Data on locating visible targets:
□ □ □ □ □ □ □

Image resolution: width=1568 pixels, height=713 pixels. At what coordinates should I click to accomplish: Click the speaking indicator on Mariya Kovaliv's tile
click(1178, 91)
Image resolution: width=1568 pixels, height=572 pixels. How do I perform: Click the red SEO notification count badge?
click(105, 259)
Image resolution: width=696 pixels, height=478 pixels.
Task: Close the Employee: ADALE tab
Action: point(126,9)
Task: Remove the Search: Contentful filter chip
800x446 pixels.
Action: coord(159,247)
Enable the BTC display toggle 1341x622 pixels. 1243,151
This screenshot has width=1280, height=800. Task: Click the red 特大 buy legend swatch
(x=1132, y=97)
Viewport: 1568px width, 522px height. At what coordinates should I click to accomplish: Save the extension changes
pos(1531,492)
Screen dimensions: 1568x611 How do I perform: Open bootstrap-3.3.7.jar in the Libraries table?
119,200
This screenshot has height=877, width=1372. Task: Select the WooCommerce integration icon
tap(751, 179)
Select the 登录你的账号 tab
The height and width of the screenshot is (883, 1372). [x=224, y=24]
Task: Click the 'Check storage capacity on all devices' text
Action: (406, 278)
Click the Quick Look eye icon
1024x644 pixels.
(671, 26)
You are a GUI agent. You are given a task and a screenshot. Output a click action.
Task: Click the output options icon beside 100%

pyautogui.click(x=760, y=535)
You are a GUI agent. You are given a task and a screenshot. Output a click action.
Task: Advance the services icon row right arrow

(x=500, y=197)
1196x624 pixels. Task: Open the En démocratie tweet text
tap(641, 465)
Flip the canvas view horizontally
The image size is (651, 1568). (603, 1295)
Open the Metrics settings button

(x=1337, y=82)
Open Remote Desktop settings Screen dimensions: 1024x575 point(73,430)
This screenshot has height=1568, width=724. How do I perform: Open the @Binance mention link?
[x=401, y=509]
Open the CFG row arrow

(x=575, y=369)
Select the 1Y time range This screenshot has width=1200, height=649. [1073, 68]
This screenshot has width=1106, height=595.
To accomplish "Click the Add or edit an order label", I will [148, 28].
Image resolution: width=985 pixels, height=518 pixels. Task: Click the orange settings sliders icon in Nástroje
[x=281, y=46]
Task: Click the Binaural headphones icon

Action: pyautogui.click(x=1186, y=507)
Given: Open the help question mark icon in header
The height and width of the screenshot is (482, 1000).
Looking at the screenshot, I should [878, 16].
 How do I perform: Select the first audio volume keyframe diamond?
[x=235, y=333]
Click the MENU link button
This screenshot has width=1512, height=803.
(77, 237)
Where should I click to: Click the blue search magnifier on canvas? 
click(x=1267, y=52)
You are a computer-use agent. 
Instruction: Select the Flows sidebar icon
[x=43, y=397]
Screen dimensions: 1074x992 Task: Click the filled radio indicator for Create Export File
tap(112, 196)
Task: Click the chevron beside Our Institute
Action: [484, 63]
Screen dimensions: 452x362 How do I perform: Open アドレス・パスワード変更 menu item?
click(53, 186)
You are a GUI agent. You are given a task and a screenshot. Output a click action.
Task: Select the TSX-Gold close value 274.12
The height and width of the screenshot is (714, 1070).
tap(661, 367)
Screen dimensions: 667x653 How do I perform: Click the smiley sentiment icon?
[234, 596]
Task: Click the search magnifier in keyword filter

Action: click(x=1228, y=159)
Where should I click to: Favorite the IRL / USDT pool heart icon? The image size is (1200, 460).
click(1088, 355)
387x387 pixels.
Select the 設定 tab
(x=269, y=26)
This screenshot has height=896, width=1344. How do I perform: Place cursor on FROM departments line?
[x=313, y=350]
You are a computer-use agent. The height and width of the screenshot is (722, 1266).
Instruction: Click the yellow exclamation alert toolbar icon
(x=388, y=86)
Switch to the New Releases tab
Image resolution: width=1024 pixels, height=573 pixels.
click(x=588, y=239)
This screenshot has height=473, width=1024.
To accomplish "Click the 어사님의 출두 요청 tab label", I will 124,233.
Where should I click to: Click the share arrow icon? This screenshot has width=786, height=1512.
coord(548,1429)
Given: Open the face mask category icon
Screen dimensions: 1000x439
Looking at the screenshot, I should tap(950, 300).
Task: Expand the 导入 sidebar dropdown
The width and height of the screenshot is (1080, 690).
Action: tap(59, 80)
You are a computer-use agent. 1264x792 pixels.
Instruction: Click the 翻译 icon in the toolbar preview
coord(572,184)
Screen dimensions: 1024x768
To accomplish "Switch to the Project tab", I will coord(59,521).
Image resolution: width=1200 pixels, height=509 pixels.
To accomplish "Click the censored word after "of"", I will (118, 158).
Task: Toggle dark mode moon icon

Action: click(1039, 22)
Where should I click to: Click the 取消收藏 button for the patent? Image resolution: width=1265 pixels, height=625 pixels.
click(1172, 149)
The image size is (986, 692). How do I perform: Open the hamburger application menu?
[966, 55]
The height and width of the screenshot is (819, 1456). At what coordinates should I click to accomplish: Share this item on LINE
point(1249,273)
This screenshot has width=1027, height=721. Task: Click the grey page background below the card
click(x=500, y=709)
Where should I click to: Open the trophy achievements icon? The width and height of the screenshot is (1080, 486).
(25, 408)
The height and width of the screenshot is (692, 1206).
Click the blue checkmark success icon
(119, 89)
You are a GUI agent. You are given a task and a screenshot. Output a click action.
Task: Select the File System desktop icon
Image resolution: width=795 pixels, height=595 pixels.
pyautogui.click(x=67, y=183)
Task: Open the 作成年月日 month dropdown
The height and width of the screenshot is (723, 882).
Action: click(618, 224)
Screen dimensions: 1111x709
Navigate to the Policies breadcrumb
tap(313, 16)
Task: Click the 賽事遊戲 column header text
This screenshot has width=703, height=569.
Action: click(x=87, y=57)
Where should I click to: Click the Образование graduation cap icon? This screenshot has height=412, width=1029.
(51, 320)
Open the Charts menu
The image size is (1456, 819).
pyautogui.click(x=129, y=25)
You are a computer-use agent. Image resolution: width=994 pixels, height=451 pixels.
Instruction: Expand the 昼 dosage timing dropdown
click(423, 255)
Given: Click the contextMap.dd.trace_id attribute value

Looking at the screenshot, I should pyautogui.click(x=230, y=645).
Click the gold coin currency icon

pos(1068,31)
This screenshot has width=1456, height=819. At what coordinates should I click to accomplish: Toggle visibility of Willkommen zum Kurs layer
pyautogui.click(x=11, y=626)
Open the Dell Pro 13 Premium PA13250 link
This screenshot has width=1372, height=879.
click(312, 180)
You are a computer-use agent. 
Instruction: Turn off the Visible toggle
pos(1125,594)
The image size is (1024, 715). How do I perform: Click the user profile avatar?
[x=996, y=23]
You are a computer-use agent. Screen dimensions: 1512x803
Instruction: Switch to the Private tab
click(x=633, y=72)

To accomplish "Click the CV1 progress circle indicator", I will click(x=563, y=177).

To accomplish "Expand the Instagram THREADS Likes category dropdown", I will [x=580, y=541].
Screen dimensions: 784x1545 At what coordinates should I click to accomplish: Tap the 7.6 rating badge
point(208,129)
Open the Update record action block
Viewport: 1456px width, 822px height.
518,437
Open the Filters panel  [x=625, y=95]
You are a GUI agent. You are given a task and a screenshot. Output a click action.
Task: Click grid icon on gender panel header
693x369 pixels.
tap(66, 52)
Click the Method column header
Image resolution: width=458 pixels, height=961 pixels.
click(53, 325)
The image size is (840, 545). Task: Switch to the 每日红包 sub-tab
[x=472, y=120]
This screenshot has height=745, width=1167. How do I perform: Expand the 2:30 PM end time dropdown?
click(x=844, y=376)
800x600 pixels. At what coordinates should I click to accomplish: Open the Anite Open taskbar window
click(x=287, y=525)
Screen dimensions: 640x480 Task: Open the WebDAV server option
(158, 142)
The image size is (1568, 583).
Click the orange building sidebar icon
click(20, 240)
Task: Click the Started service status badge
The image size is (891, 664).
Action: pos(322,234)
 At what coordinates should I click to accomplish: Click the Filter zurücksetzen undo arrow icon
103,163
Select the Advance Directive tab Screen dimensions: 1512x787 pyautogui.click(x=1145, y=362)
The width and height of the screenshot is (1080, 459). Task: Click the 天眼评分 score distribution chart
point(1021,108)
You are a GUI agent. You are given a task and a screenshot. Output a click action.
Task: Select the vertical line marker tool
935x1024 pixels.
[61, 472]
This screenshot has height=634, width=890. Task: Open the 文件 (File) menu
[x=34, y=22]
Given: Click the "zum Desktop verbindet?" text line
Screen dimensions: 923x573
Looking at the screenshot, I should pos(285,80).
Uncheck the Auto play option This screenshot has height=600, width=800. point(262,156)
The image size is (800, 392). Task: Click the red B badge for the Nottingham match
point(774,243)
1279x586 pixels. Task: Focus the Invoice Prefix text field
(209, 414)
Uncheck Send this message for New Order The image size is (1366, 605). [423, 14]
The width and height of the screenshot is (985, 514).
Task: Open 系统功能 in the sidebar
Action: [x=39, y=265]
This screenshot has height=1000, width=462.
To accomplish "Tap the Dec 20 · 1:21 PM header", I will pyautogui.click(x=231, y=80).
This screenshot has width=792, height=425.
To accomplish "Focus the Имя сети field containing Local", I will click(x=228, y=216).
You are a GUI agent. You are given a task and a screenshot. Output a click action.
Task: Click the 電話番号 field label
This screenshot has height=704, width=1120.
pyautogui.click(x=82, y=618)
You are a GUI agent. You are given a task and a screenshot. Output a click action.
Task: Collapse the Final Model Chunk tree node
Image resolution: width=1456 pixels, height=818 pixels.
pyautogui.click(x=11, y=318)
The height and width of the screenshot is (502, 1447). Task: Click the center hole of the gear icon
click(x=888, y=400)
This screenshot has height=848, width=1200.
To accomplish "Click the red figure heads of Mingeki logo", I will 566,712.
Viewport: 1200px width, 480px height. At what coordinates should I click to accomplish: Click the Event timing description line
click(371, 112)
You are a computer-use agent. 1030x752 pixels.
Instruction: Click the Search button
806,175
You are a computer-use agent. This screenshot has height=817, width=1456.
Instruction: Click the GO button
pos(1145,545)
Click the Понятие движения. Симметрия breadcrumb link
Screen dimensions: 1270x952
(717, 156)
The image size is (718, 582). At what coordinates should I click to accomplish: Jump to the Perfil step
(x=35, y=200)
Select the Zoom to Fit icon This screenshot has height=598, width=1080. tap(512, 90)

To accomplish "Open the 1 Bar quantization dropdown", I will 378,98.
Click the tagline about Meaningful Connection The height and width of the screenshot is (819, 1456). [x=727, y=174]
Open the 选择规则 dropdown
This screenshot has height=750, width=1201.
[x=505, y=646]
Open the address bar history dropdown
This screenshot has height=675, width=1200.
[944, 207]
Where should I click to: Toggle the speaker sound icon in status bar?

□ □ □ □ □ □ □

• [Problem]: Can you reproduce the records beginning at the line that has "Screen dimensions: 1111x709" and stopping after the line that has "pyautogui.click(x=129, y=25)", substituting "Graphs" for "Charts" and leaving everything else unchanged?

• [Right answer]:
Screen dimensions: 1111x709
Navigate to the Policies breadcrumb
tap(313, 16)
Task: Click the 賽事遊戲 column header text
This screenshot has width=703, height=569.
Action: click(x=87, y=57)
Where should I click to: Click the Образование graduation cap icon? This screenshot has height=412, width=1029.
(51, 320)
Open the Graphs menu
The image size is (1456, 819).
pyautogui.click(x=129, y=25)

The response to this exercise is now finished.